In the era of early jazz and swing, the violin was often an instrument that carried a hint of an old-fashioned sound--a suggestion of classical music, of the high-society dance orchestra, of the gypsy café music of Europe. But Stuff Smith, considered one of the most important jazz violinists of his time, made music that told a different story: Smith's violin was raucous, rhythmically daring, and bluesy, looking toward the future, not the past. Like most great jazz players, Smith pushed the envelope in his playing, and later in his career he adapted with little difficulty to the new musical language of bebop. Smith also sang and was the composer of several jazz standards.
Hezekiah Leroy Gordon Smith was born in Portsmouth, Ohio, on August 14, 1909, but grew up in Cleveland.
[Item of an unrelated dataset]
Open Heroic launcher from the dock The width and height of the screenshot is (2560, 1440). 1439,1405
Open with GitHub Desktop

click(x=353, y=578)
His father taught him to play the violin and encouraged him to study classical music. Smith took some music lessons but switched to jazz after hearing Louis Armstrong play the trumpet; Armstrong influenced Smith's own style at a fundamental level. Although he had received a scholarship to study at Johnson C. Smith University, Smith opted for a musical life instead. At age 15 he joined a touring minstrel show, the Aunt Jemima Revue.
In 1926 Smith joined the Dallas-based band of Alphonso Trent; this was one of the so-called territory bands that grew from the improvisatory and bluesy roots of jazz rather than moving toward the more composed and arranged style of the eastern seaboard. He stayed with Trent for four years, moving briefly to the band of Ferdinand Jelly Roll Morton but returning after becoming frustrated that his violin could not be heard over the dense sound of Morton's group. In 1930 Smith formed his own band in Buffalo, New York.